SUPPLIED MATERIAL

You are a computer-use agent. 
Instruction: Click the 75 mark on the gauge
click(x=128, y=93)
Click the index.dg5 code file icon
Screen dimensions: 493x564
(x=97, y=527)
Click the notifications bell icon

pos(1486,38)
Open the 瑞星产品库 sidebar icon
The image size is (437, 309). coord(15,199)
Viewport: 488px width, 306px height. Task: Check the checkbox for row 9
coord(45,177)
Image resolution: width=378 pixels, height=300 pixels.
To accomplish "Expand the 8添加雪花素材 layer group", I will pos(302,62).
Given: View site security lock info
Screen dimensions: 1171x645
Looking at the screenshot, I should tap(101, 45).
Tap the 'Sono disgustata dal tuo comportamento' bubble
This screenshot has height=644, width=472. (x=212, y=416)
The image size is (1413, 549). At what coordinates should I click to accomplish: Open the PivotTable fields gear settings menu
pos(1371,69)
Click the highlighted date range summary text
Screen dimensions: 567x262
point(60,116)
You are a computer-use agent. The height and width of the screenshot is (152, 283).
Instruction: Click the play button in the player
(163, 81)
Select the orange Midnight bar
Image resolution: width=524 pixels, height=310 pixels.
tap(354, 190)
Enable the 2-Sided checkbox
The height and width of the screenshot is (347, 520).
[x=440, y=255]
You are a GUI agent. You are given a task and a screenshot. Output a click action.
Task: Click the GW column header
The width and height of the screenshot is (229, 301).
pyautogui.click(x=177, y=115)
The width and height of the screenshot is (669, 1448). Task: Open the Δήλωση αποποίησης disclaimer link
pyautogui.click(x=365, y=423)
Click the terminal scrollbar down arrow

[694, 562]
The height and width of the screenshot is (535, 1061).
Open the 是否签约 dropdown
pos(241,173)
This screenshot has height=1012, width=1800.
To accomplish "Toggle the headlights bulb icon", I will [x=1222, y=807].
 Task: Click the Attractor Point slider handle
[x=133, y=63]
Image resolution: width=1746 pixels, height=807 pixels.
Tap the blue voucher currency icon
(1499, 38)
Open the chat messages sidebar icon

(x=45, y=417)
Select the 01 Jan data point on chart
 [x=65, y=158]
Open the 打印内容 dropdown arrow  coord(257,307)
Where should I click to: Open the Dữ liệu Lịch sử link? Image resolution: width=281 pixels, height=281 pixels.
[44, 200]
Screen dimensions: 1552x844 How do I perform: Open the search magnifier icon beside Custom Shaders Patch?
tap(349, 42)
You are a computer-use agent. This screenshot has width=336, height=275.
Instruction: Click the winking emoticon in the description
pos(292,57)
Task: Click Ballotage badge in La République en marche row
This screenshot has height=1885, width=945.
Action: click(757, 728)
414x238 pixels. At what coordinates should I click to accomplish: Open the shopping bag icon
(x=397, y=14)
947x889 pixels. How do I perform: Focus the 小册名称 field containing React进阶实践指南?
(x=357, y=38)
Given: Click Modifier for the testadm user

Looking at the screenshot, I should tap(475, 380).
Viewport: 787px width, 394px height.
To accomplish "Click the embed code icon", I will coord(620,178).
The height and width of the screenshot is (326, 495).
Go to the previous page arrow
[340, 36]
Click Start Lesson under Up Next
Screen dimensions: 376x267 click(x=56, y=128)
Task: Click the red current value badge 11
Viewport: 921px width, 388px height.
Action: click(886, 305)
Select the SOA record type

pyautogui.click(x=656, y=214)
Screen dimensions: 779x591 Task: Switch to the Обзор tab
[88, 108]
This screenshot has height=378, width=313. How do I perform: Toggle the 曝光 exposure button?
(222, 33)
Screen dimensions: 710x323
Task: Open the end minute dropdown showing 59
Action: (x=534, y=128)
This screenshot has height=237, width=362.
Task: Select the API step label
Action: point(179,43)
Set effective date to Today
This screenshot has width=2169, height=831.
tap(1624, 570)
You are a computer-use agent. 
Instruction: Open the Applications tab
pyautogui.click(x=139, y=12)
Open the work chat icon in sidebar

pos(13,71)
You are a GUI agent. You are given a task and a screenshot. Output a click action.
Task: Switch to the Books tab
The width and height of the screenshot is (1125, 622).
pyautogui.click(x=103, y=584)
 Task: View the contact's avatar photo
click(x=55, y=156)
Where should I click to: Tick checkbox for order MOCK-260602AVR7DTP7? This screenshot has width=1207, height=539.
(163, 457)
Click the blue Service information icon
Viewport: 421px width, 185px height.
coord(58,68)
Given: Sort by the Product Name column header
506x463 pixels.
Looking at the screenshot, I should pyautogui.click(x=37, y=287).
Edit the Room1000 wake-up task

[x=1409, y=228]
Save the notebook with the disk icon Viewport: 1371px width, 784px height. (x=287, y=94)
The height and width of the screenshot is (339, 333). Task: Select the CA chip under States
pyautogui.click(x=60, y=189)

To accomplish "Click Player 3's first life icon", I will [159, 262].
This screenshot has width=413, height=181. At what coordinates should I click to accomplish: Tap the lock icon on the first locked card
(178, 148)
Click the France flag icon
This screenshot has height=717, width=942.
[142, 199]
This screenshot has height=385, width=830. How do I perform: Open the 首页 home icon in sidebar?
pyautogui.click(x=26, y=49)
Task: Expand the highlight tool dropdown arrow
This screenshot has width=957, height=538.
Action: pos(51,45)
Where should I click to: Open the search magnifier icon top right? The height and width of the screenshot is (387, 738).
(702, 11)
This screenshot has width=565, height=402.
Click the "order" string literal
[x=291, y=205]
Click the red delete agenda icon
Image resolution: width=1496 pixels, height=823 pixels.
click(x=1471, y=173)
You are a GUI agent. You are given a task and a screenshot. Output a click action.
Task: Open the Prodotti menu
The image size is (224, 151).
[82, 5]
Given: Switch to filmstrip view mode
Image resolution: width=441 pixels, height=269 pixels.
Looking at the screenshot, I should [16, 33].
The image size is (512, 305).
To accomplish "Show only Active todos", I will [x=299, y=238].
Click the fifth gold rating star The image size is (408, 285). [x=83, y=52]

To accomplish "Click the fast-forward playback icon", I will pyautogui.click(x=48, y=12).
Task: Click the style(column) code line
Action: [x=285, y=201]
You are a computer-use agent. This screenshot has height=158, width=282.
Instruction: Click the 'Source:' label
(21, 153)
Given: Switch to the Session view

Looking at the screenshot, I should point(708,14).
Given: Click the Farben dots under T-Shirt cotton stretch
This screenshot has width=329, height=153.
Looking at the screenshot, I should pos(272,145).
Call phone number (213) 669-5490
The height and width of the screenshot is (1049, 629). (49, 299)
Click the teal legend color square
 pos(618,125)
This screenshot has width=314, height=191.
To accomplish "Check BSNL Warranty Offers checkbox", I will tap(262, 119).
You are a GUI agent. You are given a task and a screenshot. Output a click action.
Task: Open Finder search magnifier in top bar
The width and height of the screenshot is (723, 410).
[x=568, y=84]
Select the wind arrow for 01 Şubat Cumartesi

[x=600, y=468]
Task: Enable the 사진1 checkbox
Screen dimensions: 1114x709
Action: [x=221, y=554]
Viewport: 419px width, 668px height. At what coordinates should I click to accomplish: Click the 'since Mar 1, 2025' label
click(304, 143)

PROBLEM STATEMENT
Reproduce all the entries above, substituting "Directive" for every occurrence of "Instruction" and changing nothing else.

SOLUTION
You are a computer-use agent. 
Directive: Click the 75 mark on the gauge
click(x=128, y=93)
Click the index.dg5 code file icon
Screen dimensions: 493x564
(x=97, y=527)
Click the notifications bell icon

pos(1486,38)
Open the 瑞星产品库 sidebar icon
The image size is (437, 309). coord(15,199)
Viewport: 488px width, 306px height. Task: Check the checkbox for row 9
coord(45,177)
Image resolution: width=378 pixels, height=300 pixels.
To accomplish "Expand the 8添加雪花素材 layer group", I will pos(302,62).
Given: View site security lock info
Screen dimensions: 1171x645
Looking at the screenshot, I should tap(101, 45).
Tap the 'Sono disgustata dal tuo comportamento' bubble
This screenshot has height=644, width=472. (x=212, y=416)
The image size is (1413, 549). At what coordinates should I click to accomplish: Open the PivotTable fields gear settings menu
pos(1371,69)
Click the highlighted date range summary text
Screen dimensions: 567x262
point(60,116)
You are a computer-use agent. The height and width of the screenshot is (152, 283).
Directive: Click the play button in the player
(163, 81)
Select the orange Midnight bar
Image resolution: width=524 pixels, height=310 pixels.
tap(354, 190)
Enable the 2-Sided checkbox
The height and width of the screenshot is (347, 520).
[x=440, y=255]
You are a GUI agent. You are given a task and a screenshot. Output a click action.
Task: Click the GW column header
The width and height of the screenshot is (229, 301).
pyautogui.click(x=177, y=115)
The width and height of the screenshot is (669, 1448). Task: Open the Δήλωση αποποίησης disclaimer link
pyautogui.click(x=365, y=423)
Click the terminal scrollbar down arrow

[694, 562]
The height and width of the screenshot is (535, 1061).
Open the 是否签约 dropdown
pos(241,173)
This screenshot has height=1012, width=1800.
To accomplish "Toggle the headlights bulb icon", I will [x=1222, y=807].
 Task: Click the Attractor Point slider handle
[x=133, y=63]
Image resolution: width=1746 pixels, height=807 pixels.
Tap the blue voucher currency icon
(1499, 38)
Open the chat messages sidebar icon

(x=45, y=417)
Select the 01 Jan data point on chart
 [x=65, y=158]
Open the 打印内容 dropdown arrow  coord(257,307)
Where should I click to: Open the Dữ liệu Lịch sử link? Image resolution: width=281 pixels, height=281 pixels.
[44, 200]
Screen dimensions: 1552x844 How do I perform: Open the search magnifier icon beside Custom Shaders Patch?
tap(349, 42)
You are a computer-use agent. This screenshot has width=336, height=275.
Directive: Click the winking emoticon in the description
pos(292,57)
Task: Click Ballotage badge in La République en marche row
This screenshot has height=1885, width=945.
Action: click(757, 728)
414x238 pixels. At what coordinates should I click to accomplish: Open the shopping bag icon
(x=397, y=14)
947x889 pixels. How do I perform: Focus the 小册名称 field containing React进阶实践指南?
(x=357, y=38)
Given: Click Modifier for the testadm user

Looking at the screenshot, I should tap(475, 380).
Viewport: 787px width, 394px height.
To accomplish "Click the embed code icon", I will coord(620,178).
The height and width of the screenshot is (326, 495).
Go to the previous page arrow
[340, 36]
Click Start Lesson under Up Next
Screen dimensions: 376x267 click(x=56, y=128)
Task: Click the red current value badge 11
Viewport: 921px width, 388px height.
Action: click(886, 305)
Select the SOA record type

pyautogui.click(x=656, y=214)
Screen dimensions: 779x591 Task: Switch to the Обзор tab
[88, 108]
This screenshot has height=378, width=313. How do I perform: Toggle the 曝光 exposure button?
(222, 33)
Screen dimensions: 710x323
Task: Open the end minute dropdown showing 59
Action: (x=534, y=128)
This screenshot has height=237, width=362.
Task: Select the API step label
Action: point(179,43)
Set effective date to Today
This screenshot has width=2169, height=831.
tap(1624, 570)
You are a computer-use agent. 
Directive: Open the Applications tab
pyautogui.click(x=139, y=12)
Open the work chat icon in sidebar

pos(13,71)
You are a GUI agent. You are given a task and a screenshot. Output a click action.
Task: Switch to the Books tab
The width and height of the screenshot is (1125, 622).
pyautogui.click(x=103, y=584)
 Task: View the contact's avatar photo
click(x=55, y=156)
Where should I click to: Tick checkbox for order MOCK-260602AVR7DTP7? This screenshot has width=1207, height=539.
(163, 457)
Click the blue Service information icon
Viewport: 421px width, 185px height.
coord(58,68)
Given: Sort by the Product Name column header
506x463 pixels.
Looking at the screenshot, I should pyautogui.click(x=37, y=287).
Edit the Room1000 wake-up task

[x=1409, y=228]
Save the notebook with the disk icon Viewport: 1371px width, 784px height. (x=287, y=94)
The height and width of the screenshot is (339, 333). Task: Select the CA chip under States
pyautogui.click(x=60, y=189)

To accomplish "Click Player 3's first life icon", I will [159, 262].
This screenshot has width=413, height=181. At what coordinates should I click to accomplish: Tap the lock icon on the first locked card
(178, 148)
Click the France flag icon
This screenshot has height=717, width=942.
[142, 199]
This screenshot has height=385, width=830. How do I perform: Open the 首页 home icon in sidebar?
pyautogui.click(x=26, y=49)
Task: Expand the highlight tool dropdown arrow
This screenshot has width=957, height=538.
Action: pos(51,45)
Where should I click to: Open the search magnifier icon top right? The height and width of the screenshot is (387, 738).
(702, 11)
This screenshot has width=565, height=402.
Click the "order" string literal
[x=291, y=205]
Click the red delete agenda icon
Image resolution: width=1496 pixels, height=823 pixels.
click(x=1471, y=173)
You are a GUI agent. You are given a task and a screenshot. Output a click action.
Task: Open the Prodotti menu
The image size is (224, 151).
[82, 5]
Given: Switch to filmstrip view mode
Image resolution: width=441 pixels, height=269 pixels.
Looking at the screenshot, I should [16, 33].
The image size is (512, 305).
To accomplish "Show only Active todos", I will [x=299, y=238].
Click the fifth gold rating star The image size is (408, 285). [x=83, y=52]

To accomplish "Click the fast-forward playback icon", I will pyautogui.click(x=48, y=12).
Task: Click the style(column) code line
Action: [x=285, y=201]
You are a computer-use agent. This screenshot has height=158, width=282.
Directive: Click the 'Source:' label
(21, 153)
Given: Switch to the Session view

Looking at the screenshot, I should point(708,14).
Given: Click the Farben dots under T-Shirt cotton stretch
This screenshot has width=329, height=153.
Looking at the screenshot, I should pos(272,145).
Call phone number (213) 669-5490
The height and width of the screenshot is (1049, 629). (49, 299)
Click the teal legend color square
 pos(618,125)
This screenshot has width=314, height=191.
To accomplish "Check BSNL Warranty Offers checkbox", I will tap(262, 119).
You are a GUI agent. You are given a task and a screenshot. Output a click action.
Task: Open Finder search magnifier in top bar
The width and height of the screenshot is (723, 410).
[x=568, y=84]
Select the wind arrow for 01 Şubat Cumartesi

[x=600, y=468]
Task: Enable the 사진1 checkbox
Screen dimensions: 1114x709
Action: [x=221, y=554]
Viewport: 419px width, 668px height. At what coordinates should I click to accomplish: Click the 'since Mar 1, 2025' label
click(304, 143)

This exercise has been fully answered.